• _Task to complete_
Beginning with the line that holds "Task: Open the Heatmap tab", copy each line exactly through the end of the entries, but leave the pictures out.

[Dataset]

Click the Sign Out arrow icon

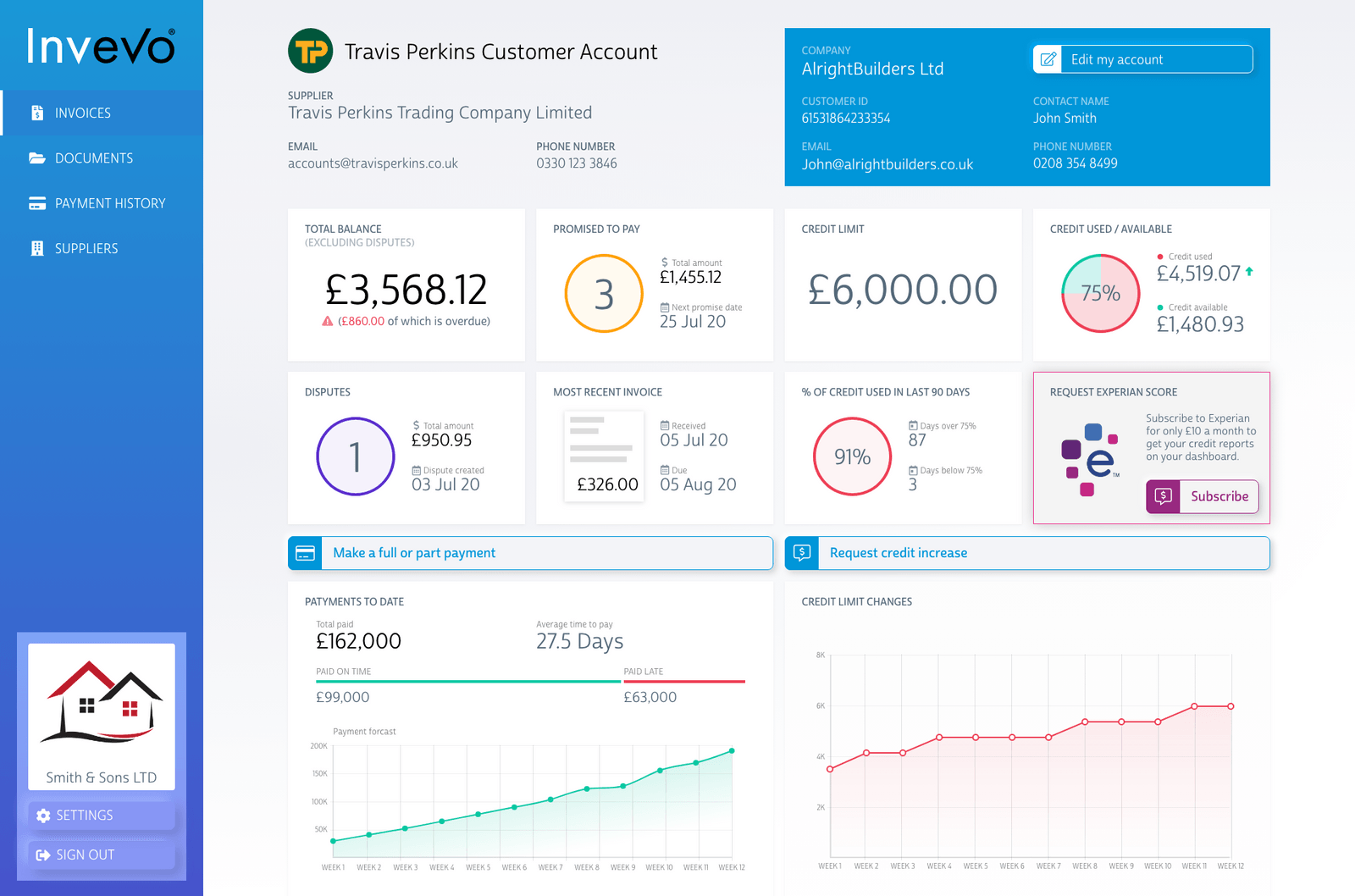44,855
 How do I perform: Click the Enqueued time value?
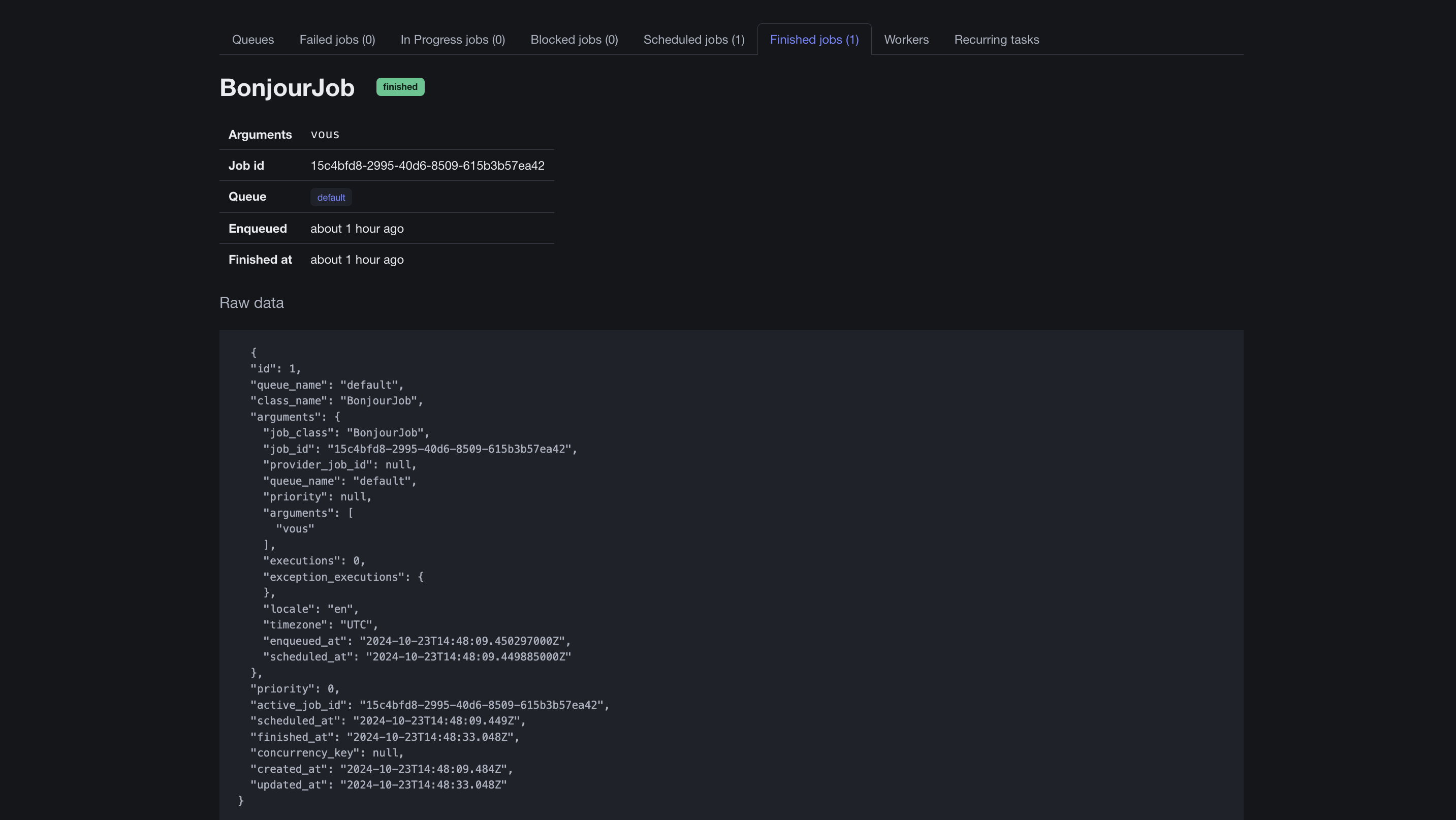(x=357, y=228)
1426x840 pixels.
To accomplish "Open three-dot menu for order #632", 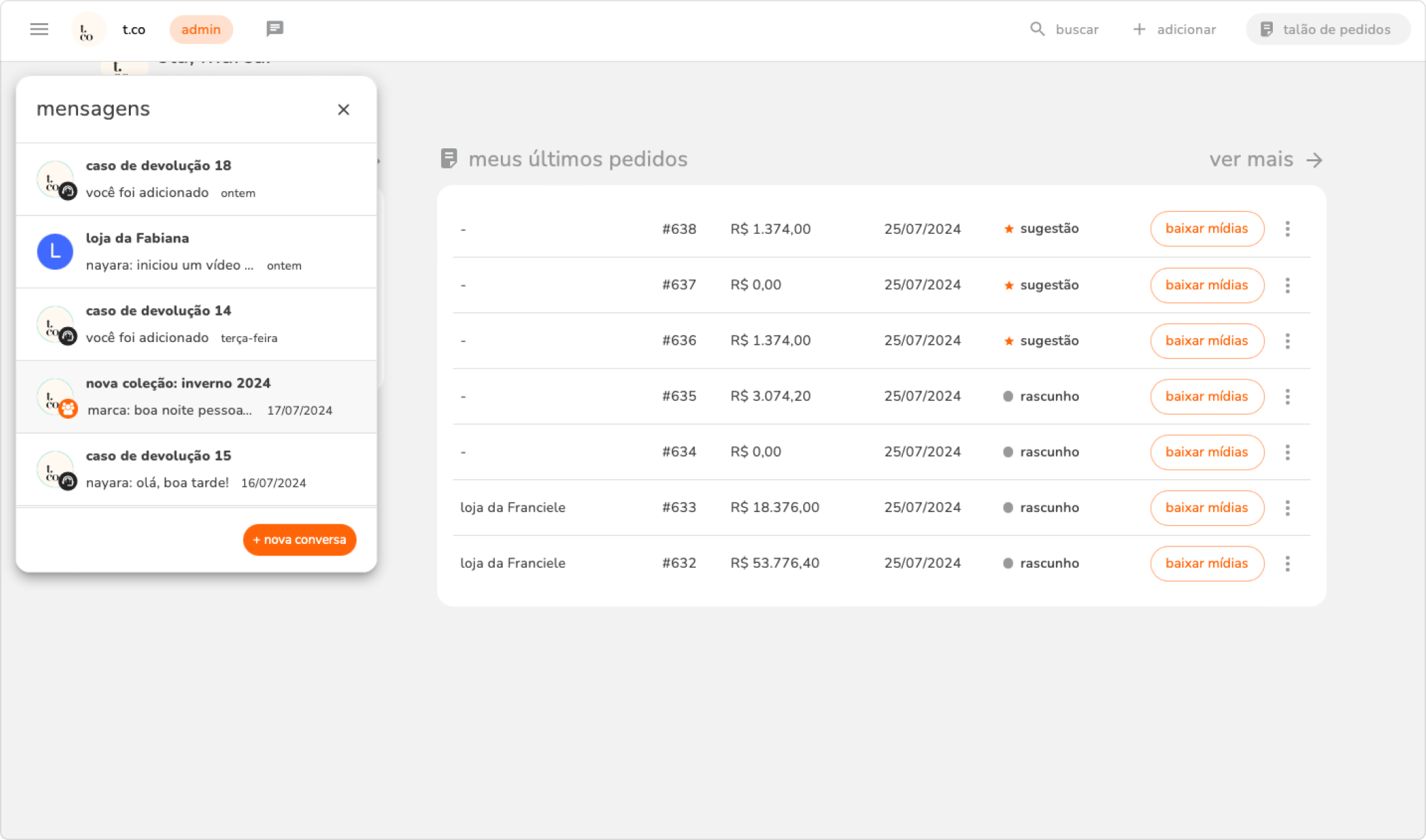I will (x=1287, y=564).
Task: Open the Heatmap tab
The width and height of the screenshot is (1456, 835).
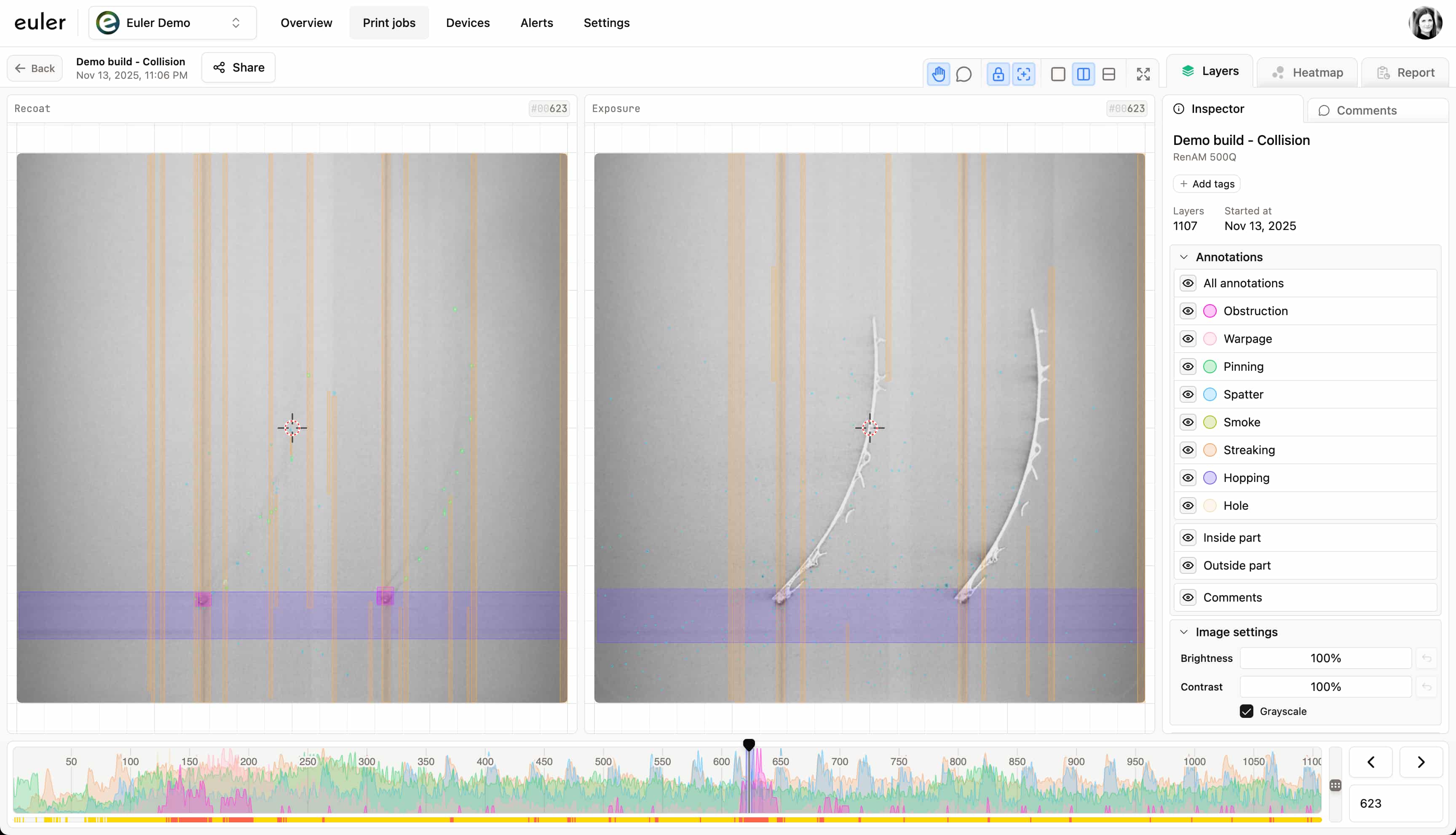Action: (1307, 72)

[/Dataset]

• _Written solution_
Task: Open the Heatmap tab
The width and height of the screenshot is (1456, 835).
Action: (1307, 72)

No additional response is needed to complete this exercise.